When starting a new business, there are a million things to do. Besides the pressing issues like registration, billing, or getting the first few customers, there are also a handful of important but non-urgent items you need to check off. One of which is whether you need to establish a buy-sell agreement with your business partners. Buy-sell agreements are foundational documents to protect not only your business but your family as well.

What Is a Buy-Sell Agreement?

Simply put, a buy-sell agreement is like a will but for a business. When business partners start a business, they arguably take on more risk than if they started a business alone. Instead of just managing personal and business risks, partnerships and multi-owner businesses must also account for personal risks related to each partner. For example, if one partner in a partnership tragically died, what would happen to the business?

In one scenario, the surviving spouse would inherit and likely sell their share of the company. If the remaining partners could not afford to buy out the spouse and the spouse sold it to an external party, what would that mean to the business? There is a substantial risk that within a few months, your partnership could replace your longstanding business partner with an outsider who has equal decision-making power.

A buy-sell agreement sets pre-determined rules for the business during traumatic events like the death of a partner. Continuity planning for the death of a partner is one of the most common examples, but you could design the agreement to include other triggering events like disability, divorce, or a partner leaving the firm. There are two main types of buy-sell agreements, a cross-purchase agreement and an entity-purchase agreement:

  • Cross-purchase agreement: each partner funds the agreement and buys the deceased partner’s share of the company.
  • Entity-purchase agreement: the company itself funds the agreement and buys the deceased partner’s share of the company.

Many times, buy-sell agreements are a combination of the two, sometimes referred to as hybrid agreements. It is possible to design an agreement where a surviving partner has the first option to buy out the deceased owner, and if declines then the company would buy it out. Ultimately, this is how to manage the risk of an outsider gaining equal access to your business. Either the partners themselves and/or the business would purchase the outstanding shares and keep the company working.

How It Works

The typical process contains three major parts: a legal component, a funding component, and a financial component. The first part is rather obvious, but perhaps most important. While the details in each agreement could vary, a good buy-sell agreement should include:

  • An outline of triggering events that activate the buy-sell agreement.
  • Expectations and processes to transfer ownership between parties.
  • A valuation strategy to determine the purchase price of the business.
  • An explicit funding mechanism to ensure the agreement can be executed.

Physically signing the buy-sell agreement should legally bind the company and partners to follow the ground rules. Working with your partners to establish this near the creation of your company can be much easier than when the agreement is actually needed.

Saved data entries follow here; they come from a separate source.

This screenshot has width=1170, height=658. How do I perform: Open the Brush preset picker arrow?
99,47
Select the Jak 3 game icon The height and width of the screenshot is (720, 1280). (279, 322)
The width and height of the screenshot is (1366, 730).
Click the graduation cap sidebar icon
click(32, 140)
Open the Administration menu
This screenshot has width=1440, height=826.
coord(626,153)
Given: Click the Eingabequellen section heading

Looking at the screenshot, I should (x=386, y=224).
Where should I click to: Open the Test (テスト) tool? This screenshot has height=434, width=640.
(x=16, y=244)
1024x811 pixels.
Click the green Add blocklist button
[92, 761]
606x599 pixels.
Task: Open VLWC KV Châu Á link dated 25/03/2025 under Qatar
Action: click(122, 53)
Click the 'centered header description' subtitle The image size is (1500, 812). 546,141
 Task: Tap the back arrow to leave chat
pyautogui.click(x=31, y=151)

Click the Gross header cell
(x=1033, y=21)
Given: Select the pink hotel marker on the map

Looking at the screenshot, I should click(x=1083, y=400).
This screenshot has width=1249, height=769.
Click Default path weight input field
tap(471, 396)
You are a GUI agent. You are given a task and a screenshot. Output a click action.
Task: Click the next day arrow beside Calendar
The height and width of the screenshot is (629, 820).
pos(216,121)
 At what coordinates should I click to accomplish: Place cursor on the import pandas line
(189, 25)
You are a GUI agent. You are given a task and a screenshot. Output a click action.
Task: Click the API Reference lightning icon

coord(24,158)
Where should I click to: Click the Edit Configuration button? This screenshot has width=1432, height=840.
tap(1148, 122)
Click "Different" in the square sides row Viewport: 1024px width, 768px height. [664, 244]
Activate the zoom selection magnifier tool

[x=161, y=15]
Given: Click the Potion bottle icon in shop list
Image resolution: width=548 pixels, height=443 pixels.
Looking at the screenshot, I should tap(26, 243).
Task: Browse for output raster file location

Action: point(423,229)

The funding is the next critical piece. Without the funds to physically buy the ownership interest, the agreement is not helpful. The most common funding vehicle is using life insurance to cover the death of a partner. Using a cross-purchase agreement, for example, each partner would take a life insurance policy out on the other owners. That way each partner does not have to set aside any current assets and could run the premiums through the business to claim a business deduction. I should note that there are additional ways to fund the agreement, and those could vary in complexity based on the particular needs of a company.

The third part is focused on the financial and tax implications of the agreement. At times buy-sell agreements can touch on many different parts of your financial plan. Ensuring the legal and insurance protection to keep the business “in the family” is one thing, but verifying that it will not disrupt your tax, estate, retirement, and investment plans are important as well. Don’t forget that your partners are managing the risk of your passing as well, so a solid personal estate plan for your family is just as important. Make sure your attorney, insurance agent, tax preparer, and financial advisor help explain all the implications of the buy-sell agreement. When your financial team is not on the same page with your business and personal wealth, it is possible for things to go wrong.

Why It Is Important

Buy-sell agreements help manage risk in the business and keep expectations in line. The last thing you want to do is argue with your deceased partner’s spouse over the value of your company. Taking the time now to work out how the business can move forward without certain business owners is a crucial stage of maturity in a business. It allows everyone to understand expectations and allows each partner to create a personal estate plan around it. Setting up a buy-sell agreement is important, and it is important to make sure you do it correctly.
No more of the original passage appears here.